Coming up with blog titles is not my thing. I had two for this one and couldn't decide which one to use, so you're getting them both. When my husband was alive he was the one who named any creative endeavor I did. He had a gift for boiling down what he was seeing or reading to a few well-chosen words which amazed me because as a storyteller he couldn't edit down himself. If you told him, "I've heard this story a thousand times!" he'd keep on telling it, full-throttle with all the details he always included. Friends would joke, "That's story number 42!" but he'd keep on telling it. Fortunately most of his stories were fun, so there was that to keep people from running in the other direction when they saw him coming.

* [Required action 1]: Reproduce the blog excerpt word for word, starting with "Coming up with" and going on through "saw him coming.".
* [Required action 2]: In the blog excerpt, who named the writer's creative endeavors while he was alive?

* [Source data]:
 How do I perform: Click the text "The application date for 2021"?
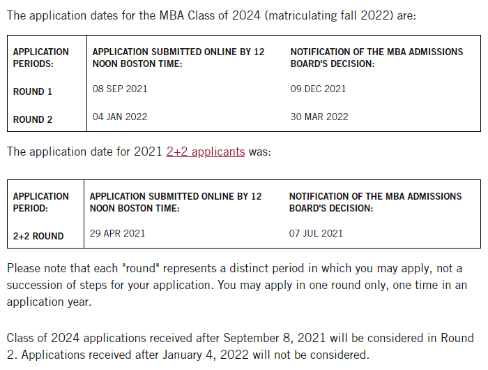point(85,151)
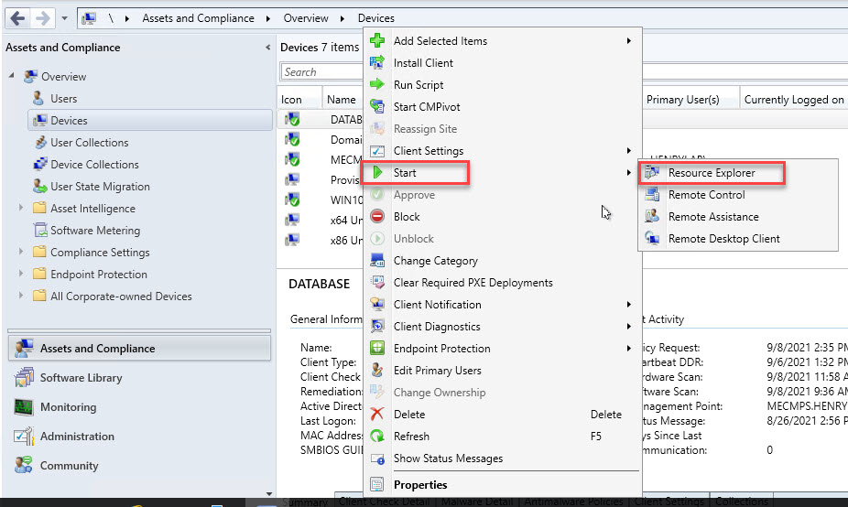Click the green Refresh icon

[377, 437]
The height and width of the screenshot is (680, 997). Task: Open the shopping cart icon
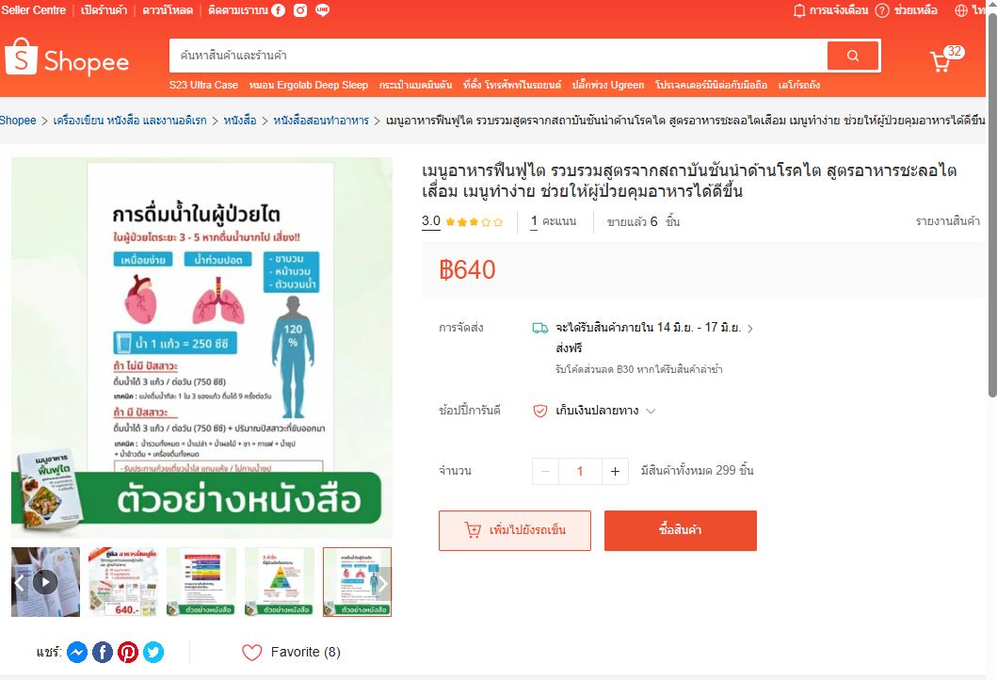[x=941, y=61]
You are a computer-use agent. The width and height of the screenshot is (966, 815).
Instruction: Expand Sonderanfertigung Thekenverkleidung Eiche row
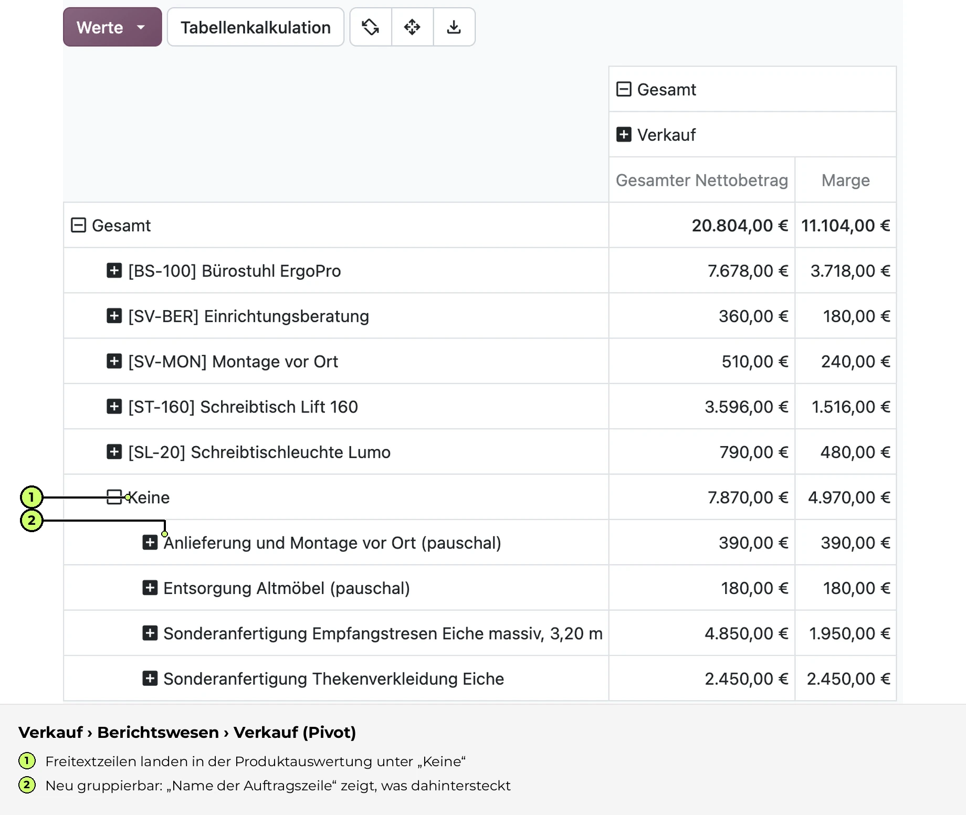click(x=150, y=679)
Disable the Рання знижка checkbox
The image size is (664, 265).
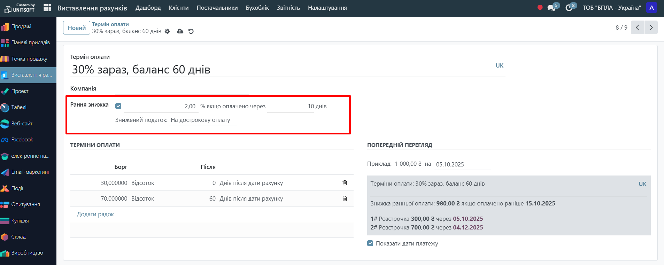118,106
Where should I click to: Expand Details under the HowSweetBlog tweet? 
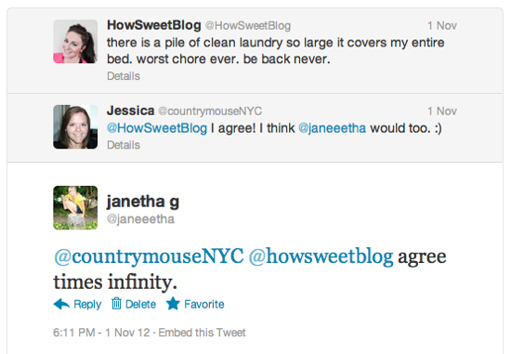124,76
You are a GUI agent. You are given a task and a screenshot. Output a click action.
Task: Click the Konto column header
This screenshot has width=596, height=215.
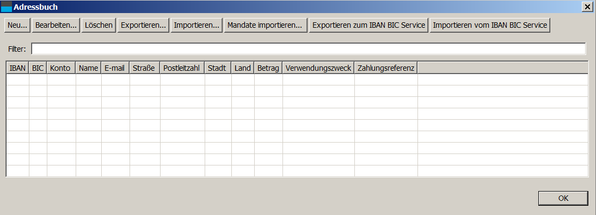click(x=61, y=68)
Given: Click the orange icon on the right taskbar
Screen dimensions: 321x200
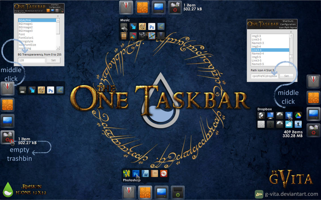Looking at the screenshot, I should click(313, 98).
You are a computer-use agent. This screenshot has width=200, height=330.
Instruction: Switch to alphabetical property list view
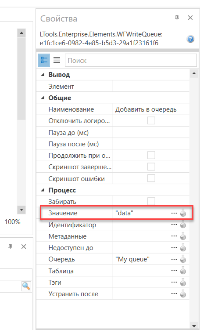(x=57, y=60)
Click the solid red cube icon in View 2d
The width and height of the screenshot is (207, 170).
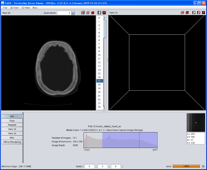pos(92,13)
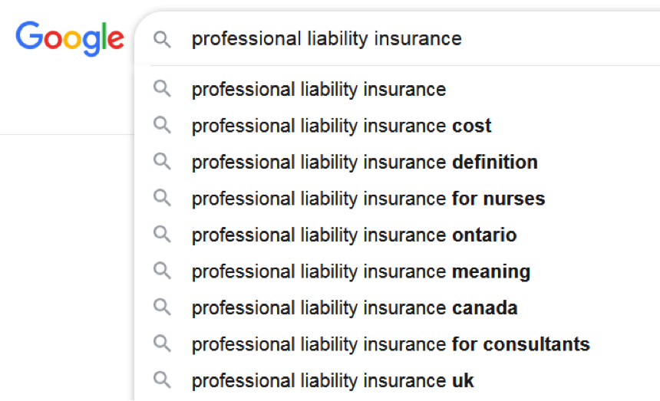Click the Google logo
Viewport: 660px width, 401px height.
point(70,38)
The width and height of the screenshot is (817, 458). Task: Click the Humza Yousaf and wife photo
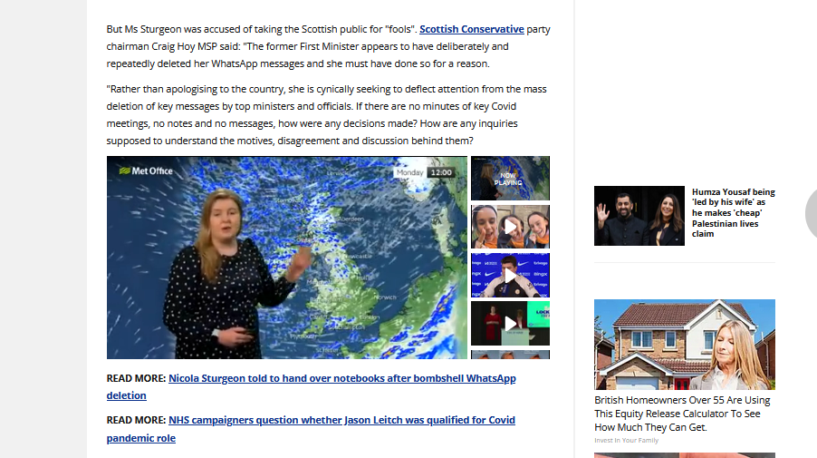(x=639, y=216)
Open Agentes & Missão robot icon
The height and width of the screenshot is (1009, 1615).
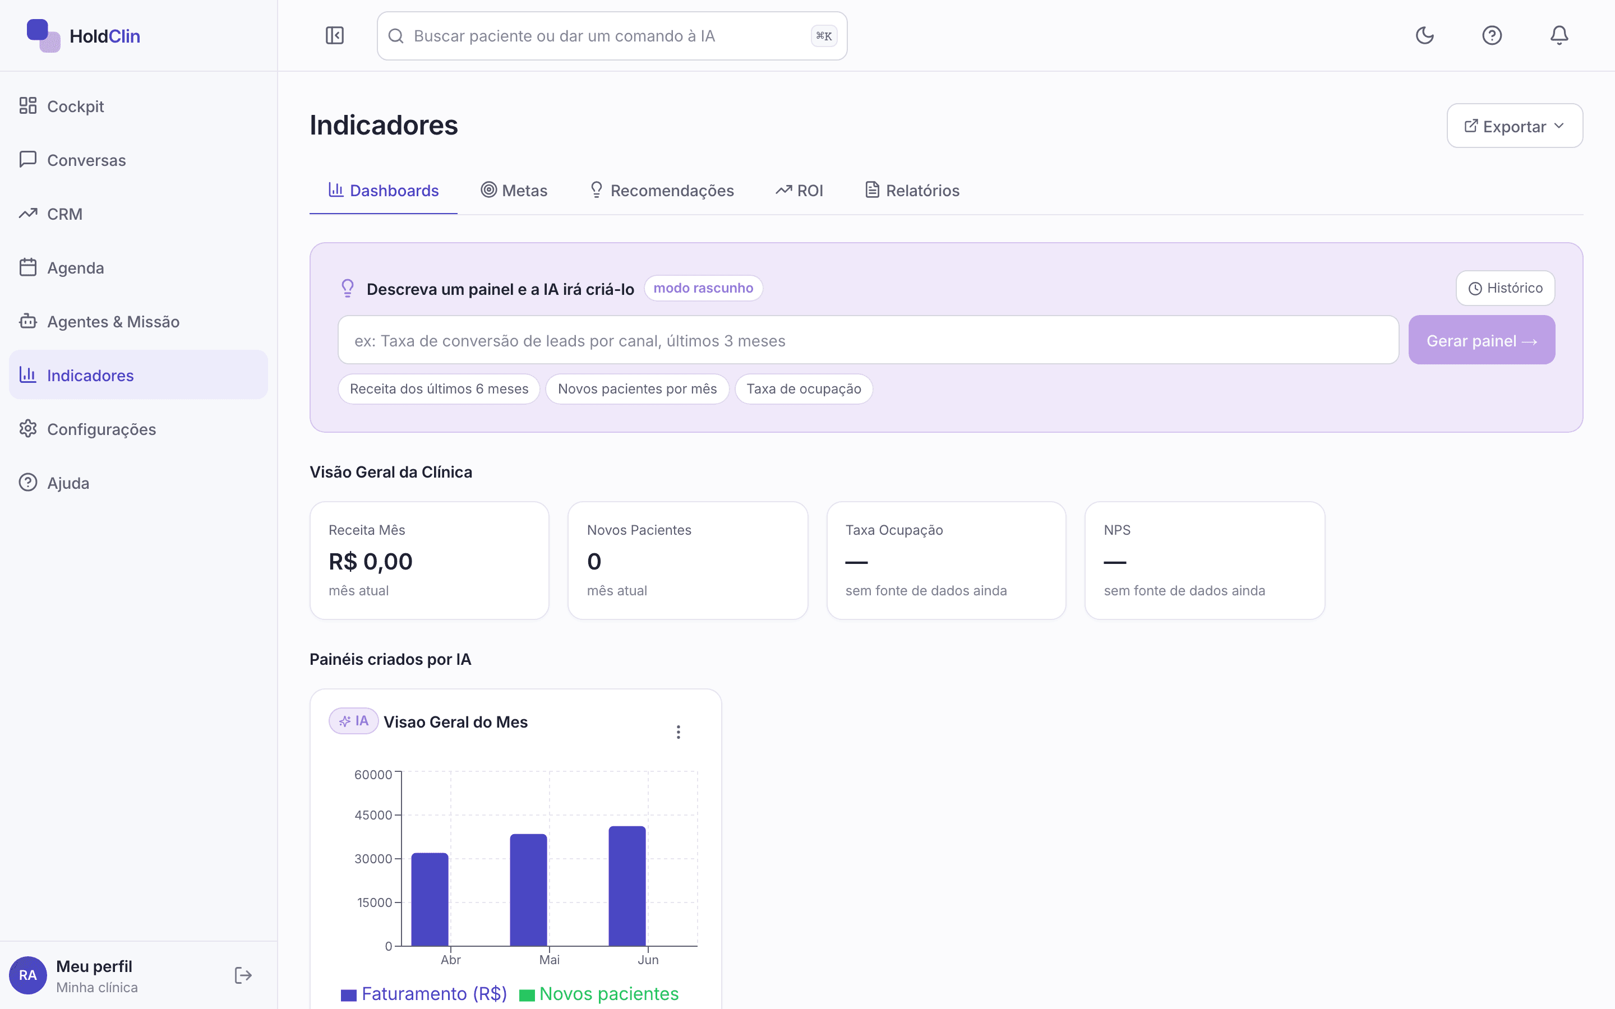[28, 321]
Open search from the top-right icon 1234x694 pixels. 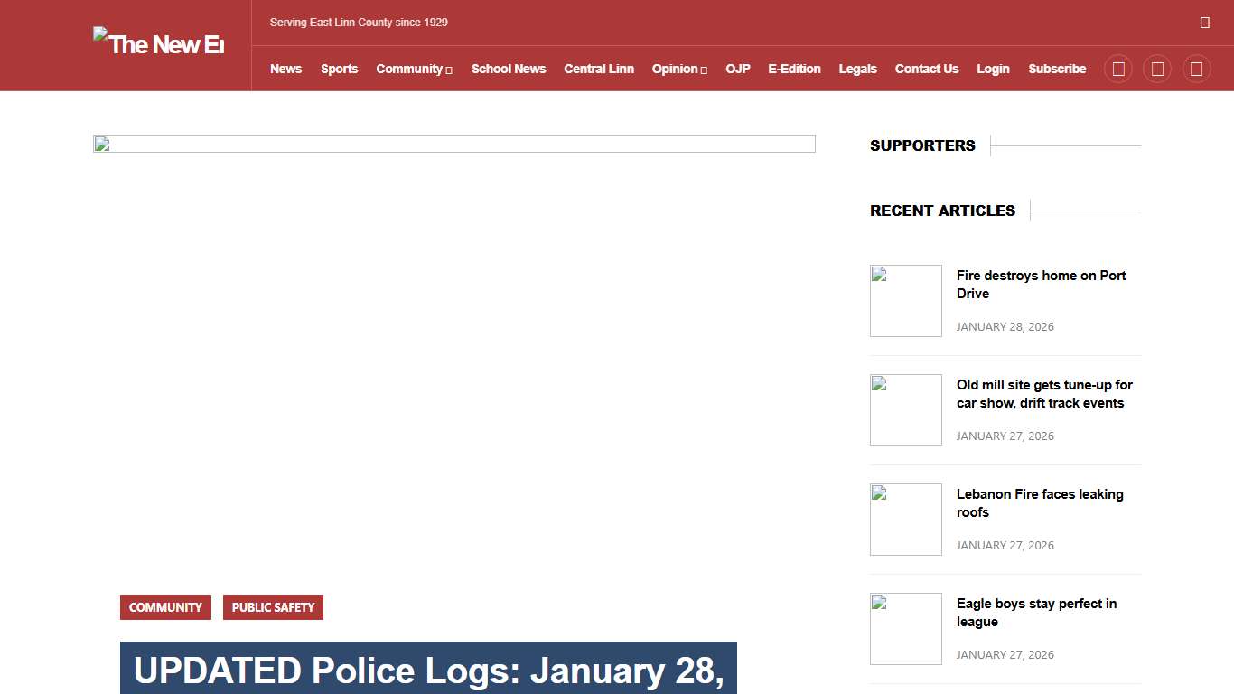tap(1205, 22)
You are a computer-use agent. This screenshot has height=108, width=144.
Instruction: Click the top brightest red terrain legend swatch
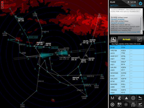coord(2,2)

* [Final answer 1]:
Coming up with blog titles is not my thing. I had two for this one and couldn't decide which one to use, so you're getting them both. When my husband was alive he was the one who named any creative endeavor I did. He had a gift for boiling down what he was seeing or reading to a few well-chosen words which amazed me because as a storyteller he couldn't edit down himself. If you told him, "I've heard this story a thousand times!" he'd keep on telling it, full-throttle with all the details he always included. Friends would joke, "That's story number 42!" but he'd keep on telling it. Fortunately most of his stories were fun, so there was that to keep people from running in the other direction when they saw him coming.

* [Final answer 2]: The writer's husband.